Todo allí es bonito, la decoración, la vajilla, los menús, los uniformes, la lencería, las intenciones, la presentación de los platos, incluso el nombre del restaurante es bonito: "Mathilda", pero por desgracia la estética es lo único que salvaría porque las dos veces que he tenido la mala fortuna de caer allí han sido desastrosas.
La primera vez que acudí a Mathilda fue a los pocos días de su inauguración, justo después de que ocupara el espacio, o el agujero…, que dejó Candela en esa esquina. En aquella ocasión se sirvió un menú cerrado a base de varios platos de degustación. El resultado fue tan espantoso, el servicio tan malo, los platos pésimos y las esperas entre ellos tan largas que ni siquiera me atreví a criticarlo públicamente teniendo en cuenta que estaban en los inicios, y que si estos siempre son duros en cualquier lugar del mundo, en nuestra maravillosa zona aún lo son más.
Pero ahora, tras una tregua de muchos meses de actividad por parte del restaurante, fui a cenar y el resultado, sin alcanzar a la primera experiencia (algo que por otra parte sólo se conseguiría pegando a los comensales), fue desastroso. La atención a la llegada fue muy buena, éramos un grupo de ocho personas y enseguida nos acomodaron una mesa de seis para que nos sintiéramos realmente unidos, pero en verdad no habían muchas más opciones por lo que aceptamos de buen grado y con una sonrisa. A los pocos minutos de nuestra llegada, un camarero muy amable nos trajo las cartas y, pasados unos minutos, las bebidas. Hasta ahí todo perfecto en lo que uno pueda esperar al llegar a un restaurante.
Unos cuantos minutos después, sesenta y cinco concretamente, nos sirvieron la cena.
Nos vino muy bien porque tuvimos una hora larga para hablar de nuestras cosas, reírnos, saludar a viejos conocidos que entraban o salían del restaurante, conocer mejor a unos primos lejanos que habían venido a visitarnos, ahondar en los recuerdos, hacer balance del año, valorar si nos levantábamos y nos marchábamos, o no, empezar a cabrearnos seriamente por la espera, ver como uno de los comensales, un niño de siete años, se quedara totalmente dormido sobre la mesa,…, en fin, lo habitual en una cena en familia.
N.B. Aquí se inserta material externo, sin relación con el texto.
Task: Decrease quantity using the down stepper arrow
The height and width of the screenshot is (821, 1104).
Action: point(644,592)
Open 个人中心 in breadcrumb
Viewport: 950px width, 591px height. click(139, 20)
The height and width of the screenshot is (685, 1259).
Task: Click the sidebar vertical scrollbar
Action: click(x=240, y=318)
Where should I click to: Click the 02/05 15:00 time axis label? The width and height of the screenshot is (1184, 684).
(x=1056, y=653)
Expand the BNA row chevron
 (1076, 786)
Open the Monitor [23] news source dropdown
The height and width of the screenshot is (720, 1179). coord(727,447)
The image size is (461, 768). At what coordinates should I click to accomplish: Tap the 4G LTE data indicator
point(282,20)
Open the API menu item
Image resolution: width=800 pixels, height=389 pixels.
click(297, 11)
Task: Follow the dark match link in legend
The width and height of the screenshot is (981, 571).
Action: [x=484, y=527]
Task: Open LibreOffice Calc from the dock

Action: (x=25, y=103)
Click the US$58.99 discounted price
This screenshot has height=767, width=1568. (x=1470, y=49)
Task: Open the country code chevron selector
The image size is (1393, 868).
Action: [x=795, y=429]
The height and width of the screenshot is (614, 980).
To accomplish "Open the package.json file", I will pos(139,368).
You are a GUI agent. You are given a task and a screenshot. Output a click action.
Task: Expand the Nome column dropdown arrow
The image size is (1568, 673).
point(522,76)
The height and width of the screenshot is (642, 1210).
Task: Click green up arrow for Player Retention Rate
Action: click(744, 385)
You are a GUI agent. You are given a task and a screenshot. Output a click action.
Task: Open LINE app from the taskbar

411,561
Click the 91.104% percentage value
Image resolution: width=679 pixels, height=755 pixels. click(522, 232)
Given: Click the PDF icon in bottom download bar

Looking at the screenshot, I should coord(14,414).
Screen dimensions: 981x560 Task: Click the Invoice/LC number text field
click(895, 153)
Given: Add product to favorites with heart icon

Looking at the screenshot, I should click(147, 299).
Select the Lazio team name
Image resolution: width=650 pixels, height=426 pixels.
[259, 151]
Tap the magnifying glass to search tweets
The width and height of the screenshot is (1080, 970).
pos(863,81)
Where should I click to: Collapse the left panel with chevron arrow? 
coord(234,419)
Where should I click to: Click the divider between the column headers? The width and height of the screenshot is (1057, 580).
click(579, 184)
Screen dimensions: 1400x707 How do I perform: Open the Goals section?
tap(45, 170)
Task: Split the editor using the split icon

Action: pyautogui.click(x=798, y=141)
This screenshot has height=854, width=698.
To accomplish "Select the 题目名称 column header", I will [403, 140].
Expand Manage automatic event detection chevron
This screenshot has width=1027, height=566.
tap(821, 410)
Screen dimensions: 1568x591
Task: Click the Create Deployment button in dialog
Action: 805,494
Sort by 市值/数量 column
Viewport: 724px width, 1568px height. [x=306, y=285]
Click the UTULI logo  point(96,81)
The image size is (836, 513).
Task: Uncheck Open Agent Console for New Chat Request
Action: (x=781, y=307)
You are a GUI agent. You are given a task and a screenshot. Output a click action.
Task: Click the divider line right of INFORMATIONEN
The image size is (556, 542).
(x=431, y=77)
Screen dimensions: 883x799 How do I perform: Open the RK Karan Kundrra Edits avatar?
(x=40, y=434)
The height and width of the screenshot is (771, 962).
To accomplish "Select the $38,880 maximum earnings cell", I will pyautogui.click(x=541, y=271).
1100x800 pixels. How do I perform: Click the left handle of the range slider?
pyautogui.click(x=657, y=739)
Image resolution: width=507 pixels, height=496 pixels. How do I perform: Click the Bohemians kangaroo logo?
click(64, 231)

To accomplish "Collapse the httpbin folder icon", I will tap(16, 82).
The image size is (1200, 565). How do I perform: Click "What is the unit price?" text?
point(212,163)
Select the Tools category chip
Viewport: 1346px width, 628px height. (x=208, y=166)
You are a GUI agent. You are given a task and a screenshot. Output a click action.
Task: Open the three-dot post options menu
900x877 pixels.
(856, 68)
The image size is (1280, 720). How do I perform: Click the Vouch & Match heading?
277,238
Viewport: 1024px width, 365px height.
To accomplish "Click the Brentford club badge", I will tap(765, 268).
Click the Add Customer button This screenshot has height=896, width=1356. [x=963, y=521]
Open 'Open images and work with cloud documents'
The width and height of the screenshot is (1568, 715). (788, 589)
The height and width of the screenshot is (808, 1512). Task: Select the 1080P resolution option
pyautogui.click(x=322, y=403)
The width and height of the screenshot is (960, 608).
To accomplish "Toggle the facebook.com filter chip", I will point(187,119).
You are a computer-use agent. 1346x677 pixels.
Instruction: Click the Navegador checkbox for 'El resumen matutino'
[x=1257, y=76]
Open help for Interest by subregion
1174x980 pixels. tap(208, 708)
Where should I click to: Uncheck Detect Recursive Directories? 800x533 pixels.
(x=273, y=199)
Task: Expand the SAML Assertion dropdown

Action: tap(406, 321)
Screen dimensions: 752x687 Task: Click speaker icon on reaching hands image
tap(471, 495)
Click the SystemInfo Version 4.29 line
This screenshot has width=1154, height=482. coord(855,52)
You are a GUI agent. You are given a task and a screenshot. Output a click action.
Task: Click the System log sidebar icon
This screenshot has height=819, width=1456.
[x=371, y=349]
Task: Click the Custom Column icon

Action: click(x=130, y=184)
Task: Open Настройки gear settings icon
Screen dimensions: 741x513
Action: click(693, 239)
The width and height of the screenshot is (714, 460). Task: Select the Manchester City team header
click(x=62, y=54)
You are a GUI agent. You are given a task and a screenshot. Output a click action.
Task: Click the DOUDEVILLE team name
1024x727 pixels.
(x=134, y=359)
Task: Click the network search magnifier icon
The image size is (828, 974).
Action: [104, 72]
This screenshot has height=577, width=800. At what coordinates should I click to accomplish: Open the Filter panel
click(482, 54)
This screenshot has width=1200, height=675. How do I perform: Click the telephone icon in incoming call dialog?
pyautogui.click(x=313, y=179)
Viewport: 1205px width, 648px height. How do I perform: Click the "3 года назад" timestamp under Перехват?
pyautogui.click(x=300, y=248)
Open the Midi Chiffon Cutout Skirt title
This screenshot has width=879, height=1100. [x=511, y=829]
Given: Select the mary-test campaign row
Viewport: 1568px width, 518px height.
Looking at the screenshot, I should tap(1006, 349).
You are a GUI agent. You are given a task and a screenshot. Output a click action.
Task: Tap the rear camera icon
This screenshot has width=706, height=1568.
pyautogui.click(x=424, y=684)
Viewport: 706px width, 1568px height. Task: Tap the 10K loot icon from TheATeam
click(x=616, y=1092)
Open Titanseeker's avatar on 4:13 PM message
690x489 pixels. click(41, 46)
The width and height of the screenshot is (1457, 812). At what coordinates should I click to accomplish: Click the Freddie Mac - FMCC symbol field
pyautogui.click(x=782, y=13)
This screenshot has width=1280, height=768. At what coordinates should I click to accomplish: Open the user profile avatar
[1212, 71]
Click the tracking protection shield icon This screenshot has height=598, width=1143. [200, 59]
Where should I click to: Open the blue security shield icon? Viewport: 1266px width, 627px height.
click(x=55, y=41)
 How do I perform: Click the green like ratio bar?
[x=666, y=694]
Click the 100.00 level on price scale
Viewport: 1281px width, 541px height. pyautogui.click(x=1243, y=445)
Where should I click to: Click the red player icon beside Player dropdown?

No sé cuánto costó la broma, la verdad, porque no pagué yo, pero por poco que fuera no tuvo que salir barata pues no habían platos de menos de diez o doce dólares, impuestos aparte. Y si bien he de reconocer que la calidad había mejorado en comparación a la primera vez, los platos (muy bien presentados) eran más bien flojitos. Mi padre, por ejemplo, pidió pulpo a la plancha y le sirvieron tres tiritas de pulpo fritas de unos diez centímetros de largo. Yo comí ravioli y no me gustaron, además todos los platos los sirvieron fríos. No nos atrevimos a pedir postre porque al día siguiente teníamos que trabajar y apenas eran las once de la noche.
Es una lástima, la verdad, porque cuando uno va a ese restaurante enseguida percibe el enorme esfuerzo que se ha hecho para que quede bien, para que sea bonito, para que el comensal se sienta cómodo, y en lugar de marcharte de allí con una sonrisa de satisfacción, te vas víctima de una tristeza abismal al ver que ese esfuerzo se pierde por el mal servicio recibido, y que todas las expectativas creadas acaban transformándose en una sensación de estafa y de monumental cabreo.